Collected data entries
-.-.-

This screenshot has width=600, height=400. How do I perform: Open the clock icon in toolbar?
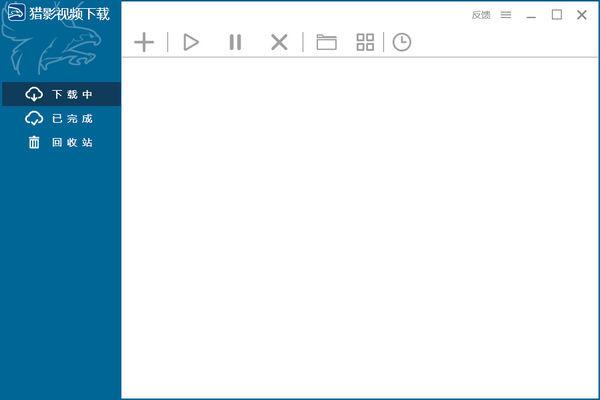tap(401, 42)
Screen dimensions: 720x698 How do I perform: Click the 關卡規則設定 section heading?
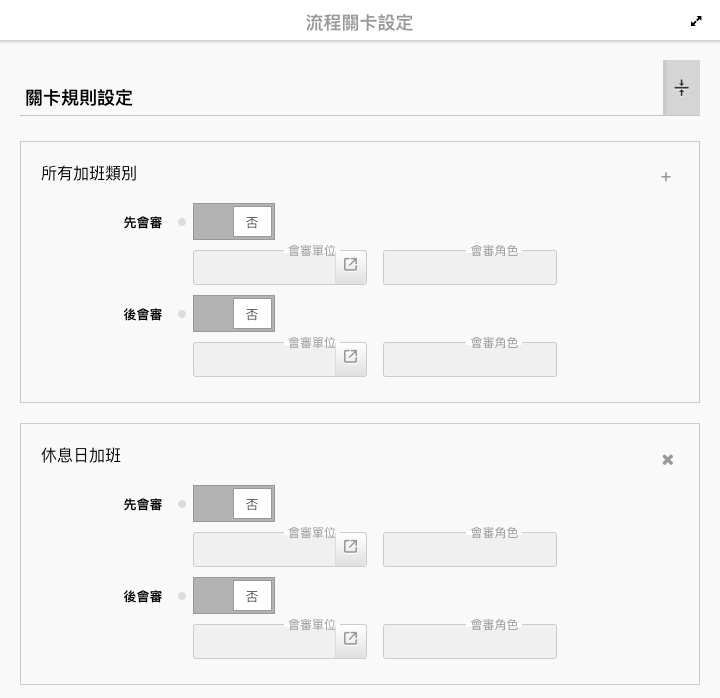point(80,98)
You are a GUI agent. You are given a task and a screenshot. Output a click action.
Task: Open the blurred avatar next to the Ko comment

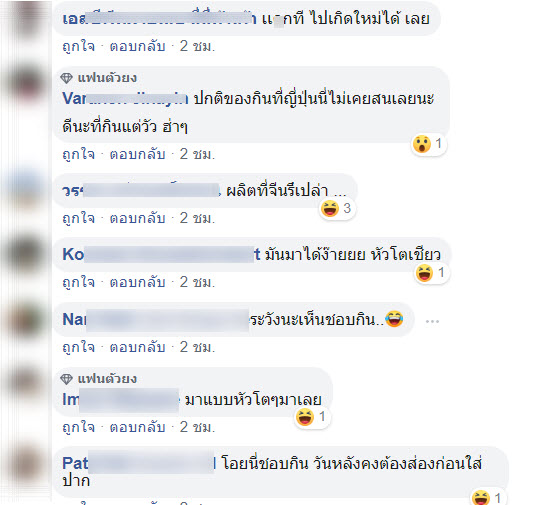27,253
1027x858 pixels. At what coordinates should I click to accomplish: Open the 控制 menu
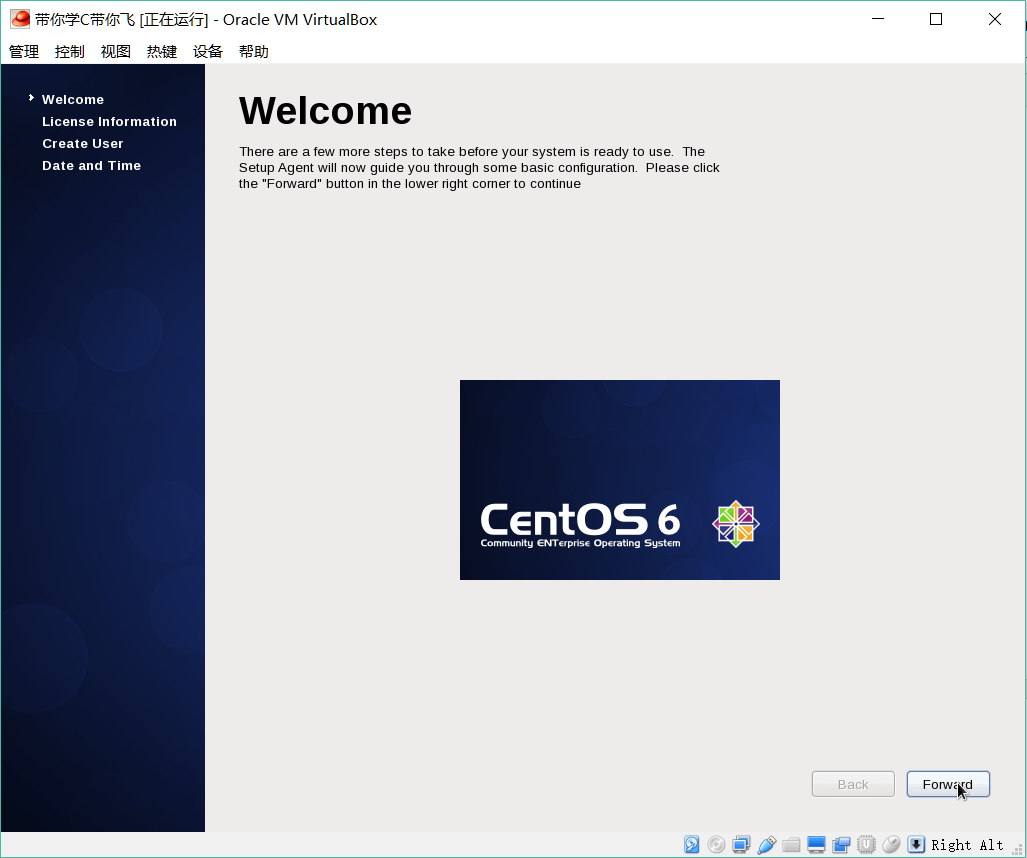(x=70, y=52)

-.-.-

Your objective: The records must be restated word for word, apart from any images.

Result of the task:
This screenshot has width=600, height=400. How do I perform: Open the clock icon in toolbar?
tap(401, 42)
Screen dimensions: 720x698 How do I perform: Click the 關卡規則設定 section heading?
point(80,98)
You are a GUI agent. You are given a task and a screenshot. Output a click action.
Task: Open the blurred avatar next to the Ko comment

27,253
1027x858 pixels. At what coordinates should I click to accomplish: Open the 控制 menu
(x=70, y=52)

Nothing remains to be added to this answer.